Adding/Removing Files and Getting File Status with sdf add
, sdf rm
, and sdf status
Adding files with sdf add
To add a file to the data_manifest.yml
, we use sdf add
:
$ sdf add data/population_sizes.tsv
Added 1 file.
This will add an entry into the files
section in the
data_manifest.yml
with this file, including its MD5 hash.
Checking for file modifications with sdf status
To check if a file has changed, use sdf status
. Let's look at the
status of the file we just added with sdf add
:
$ sdf status
Project data status:
0 files on local and remotes (1 file only local, 0 files only remote), 1 file total.
[data]
population_sizes.tsv current 3fba1fc3 2023-09-01 10:38AM (53 seconds ago)
Since this file has not been modified since its creation, its status is current.

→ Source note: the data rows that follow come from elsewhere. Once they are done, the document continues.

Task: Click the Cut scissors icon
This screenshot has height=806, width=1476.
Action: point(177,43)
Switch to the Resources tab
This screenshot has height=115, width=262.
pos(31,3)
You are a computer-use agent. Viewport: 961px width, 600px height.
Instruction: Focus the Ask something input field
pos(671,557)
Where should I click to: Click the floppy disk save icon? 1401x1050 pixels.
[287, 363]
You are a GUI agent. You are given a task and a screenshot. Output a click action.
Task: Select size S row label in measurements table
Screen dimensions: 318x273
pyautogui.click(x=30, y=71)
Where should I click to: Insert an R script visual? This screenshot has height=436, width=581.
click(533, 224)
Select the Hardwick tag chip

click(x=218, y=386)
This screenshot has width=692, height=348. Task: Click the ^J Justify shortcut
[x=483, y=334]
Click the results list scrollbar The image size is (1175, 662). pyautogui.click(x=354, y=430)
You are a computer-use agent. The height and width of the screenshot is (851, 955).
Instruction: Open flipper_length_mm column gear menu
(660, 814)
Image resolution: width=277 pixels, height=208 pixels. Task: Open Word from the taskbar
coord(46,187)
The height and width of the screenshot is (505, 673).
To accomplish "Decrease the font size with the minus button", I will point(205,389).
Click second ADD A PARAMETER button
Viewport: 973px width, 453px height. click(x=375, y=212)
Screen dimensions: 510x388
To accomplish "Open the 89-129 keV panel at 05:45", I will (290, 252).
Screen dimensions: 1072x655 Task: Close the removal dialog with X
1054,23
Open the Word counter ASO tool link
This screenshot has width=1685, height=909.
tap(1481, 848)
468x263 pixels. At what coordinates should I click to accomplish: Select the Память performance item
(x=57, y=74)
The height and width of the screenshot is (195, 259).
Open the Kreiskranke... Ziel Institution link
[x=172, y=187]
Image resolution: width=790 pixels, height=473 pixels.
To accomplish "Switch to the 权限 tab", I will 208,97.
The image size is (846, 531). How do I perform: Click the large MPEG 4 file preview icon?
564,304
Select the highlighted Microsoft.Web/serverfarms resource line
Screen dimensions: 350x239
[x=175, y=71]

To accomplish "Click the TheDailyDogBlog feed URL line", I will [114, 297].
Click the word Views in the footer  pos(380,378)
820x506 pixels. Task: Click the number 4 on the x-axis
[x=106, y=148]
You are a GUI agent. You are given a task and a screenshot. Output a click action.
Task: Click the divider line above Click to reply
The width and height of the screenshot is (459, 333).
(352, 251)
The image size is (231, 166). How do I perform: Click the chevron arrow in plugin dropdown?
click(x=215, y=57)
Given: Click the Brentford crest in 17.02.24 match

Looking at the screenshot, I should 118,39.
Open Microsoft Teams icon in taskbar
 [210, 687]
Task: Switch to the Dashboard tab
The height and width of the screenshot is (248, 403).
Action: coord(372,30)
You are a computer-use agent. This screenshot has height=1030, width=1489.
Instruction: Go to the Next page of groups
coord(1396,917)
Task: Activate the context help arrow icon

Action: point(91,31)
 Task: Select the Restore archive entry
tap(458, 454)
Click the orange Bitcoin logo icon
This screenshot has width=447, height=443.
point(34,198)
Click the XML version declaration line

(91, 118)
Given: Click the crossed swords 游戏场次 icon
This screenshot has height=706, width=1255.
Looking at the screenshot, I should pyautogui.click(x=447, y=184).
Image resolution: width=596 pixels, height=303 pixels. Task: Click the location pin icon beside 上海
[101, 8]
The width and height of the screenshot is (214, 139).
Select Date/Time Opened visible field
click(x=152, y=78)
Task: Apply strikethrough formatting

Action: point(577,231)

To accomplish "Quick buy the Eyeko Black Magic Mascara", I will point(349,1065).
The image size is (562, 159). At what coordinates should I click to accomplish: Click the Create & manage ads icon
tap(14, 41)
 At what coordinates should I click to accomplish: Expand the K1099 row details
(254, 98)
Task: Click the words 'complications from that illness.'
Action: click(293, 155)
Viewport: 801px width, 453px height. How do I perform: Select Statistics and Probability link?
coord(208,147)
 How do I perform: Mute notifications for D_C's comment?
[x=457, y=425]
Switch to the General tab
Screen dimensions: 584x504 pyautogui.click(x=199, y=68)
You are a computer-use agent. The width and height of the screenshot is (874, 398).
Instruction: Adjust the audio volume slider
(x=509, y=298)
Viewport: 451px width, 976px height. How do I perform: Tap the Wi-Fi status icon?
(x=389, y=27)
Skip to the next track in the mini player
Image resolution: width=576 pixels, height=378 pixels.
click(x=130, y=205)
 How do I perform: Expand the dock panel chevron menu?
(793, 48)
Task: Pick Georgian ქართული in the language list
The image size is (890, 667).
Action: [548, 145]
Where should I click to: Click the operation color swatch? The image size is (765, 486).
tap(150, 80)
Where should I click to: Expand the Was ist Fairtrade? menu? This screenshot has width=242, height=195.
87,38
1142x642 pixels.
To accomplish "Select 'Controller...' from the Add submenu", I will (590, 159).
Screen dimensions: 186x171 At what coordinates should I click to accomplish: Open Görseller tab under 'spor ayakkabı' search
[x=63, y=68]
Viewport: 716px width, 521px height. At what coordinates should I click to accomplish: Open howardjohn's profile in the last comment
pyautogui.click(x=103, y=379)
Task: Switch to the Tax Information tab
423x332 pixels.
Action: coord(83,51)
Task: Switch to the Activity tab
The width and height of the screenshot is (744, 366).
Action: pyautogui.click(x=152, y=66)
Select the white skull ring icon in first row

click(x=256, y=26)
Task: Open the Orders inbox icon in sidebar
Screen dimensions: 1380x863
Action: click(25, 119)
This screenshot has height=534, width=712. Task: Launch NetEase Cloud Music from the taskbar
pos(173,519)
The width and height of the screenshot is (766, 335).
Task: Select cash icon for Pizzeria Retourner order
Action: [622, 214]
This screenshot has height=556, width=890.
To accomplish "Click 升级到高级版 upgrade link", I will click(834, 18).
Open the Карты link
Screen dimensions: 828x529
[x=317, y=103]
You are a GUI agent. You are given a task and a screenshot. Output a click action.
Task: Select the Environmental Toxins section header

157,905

Now, let's imagine a pipeline runs and changes this file:
$ bash tools/computational_pipeline.sh # changes data
$ sdf status
Project data status:
0 files on local and remotes (1 file only local, 0 files only remote), 1 file total.
[data]
population_sizes.tsv changed 3fba1fc3 → 8cb9d10b 2023-09-01 10:48AM (1 second ago)
Now, the status indicates that this file has been changed.
Adding a Modified Version of Data to the Data Manifest with sdf update
If these changes are good, we can tell the Data Manifest it should update its record of this version:
$ sdf update data/population_sizes.tsv
$ sdf status
Project data status:
0 files on local and remotes (1 file only local, 0 files only remote), 1 file total.
[data]
population_sizes.tsv current 8cb9d10b 2023-09-01 10:48AM (6 minutes ago)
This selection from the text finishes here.